[Begin SOURCE PASSAGE]
AI & Assessments

Convening One • 3rd October 2023


The AI & Assessments event, held virtually on 3rd October 2023, brought together nearly 100 participants from across 17 low-income countries, mostly across sub-Saharan Africa, alongside participants from North America and Europe. These included:

  1. Educators from government
  2. International and local NGOs
  3. Implementers
  4. Tech-startup networks
  5. Technology developers
  6. Large assessment companies


To showcase

To showcase promising uses of AI tools that support summative and formative assessment in low and middle-income countries (LMICs).

To highlight

To highlight areas where further research and development are needed.

To facilitate

To facilitate learning among key players in the field.
[End SOURCE PASSAGE]
[Begin SUPPLIED INFORMATION]
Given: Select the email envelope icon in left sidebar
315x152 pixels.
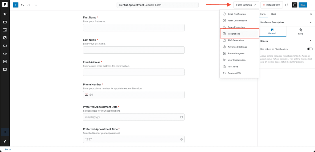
[End SUPPLIED INFORMATION]
- [TASKS AND EXERCISES]
• A. According to the AI & Assessments summary above, what was the event meant to accomplish? Answer in one to three sentences.
• B. In the AI & Assessments summary above, how many low-income countries did the participants come from?
• C. Does each statement agree with the AI & Assessments summary above? Answer yes or no, and quote the deciding words.
(i) The event took place in person.
(ii) Close to 100 people took part.
(iii) Large assessment companies were among the participants.

- [TASK SOLUTIONS]
• A. The event aimed to showcase promising uses of AI tools that support summative and formative assessment in low and middle-income countries (LMICs). It also sought to highlight areas needing further research and development and to facilitate learning among key players in the field.

• B. 17 low-income countries, mostly across sub-Saharan Africa.

• C.
(i) No: "held virtually on 3rd October 2023"
(ii) Yes: "nearly 100 participants"
(iii) Yes: "Large assessment companies"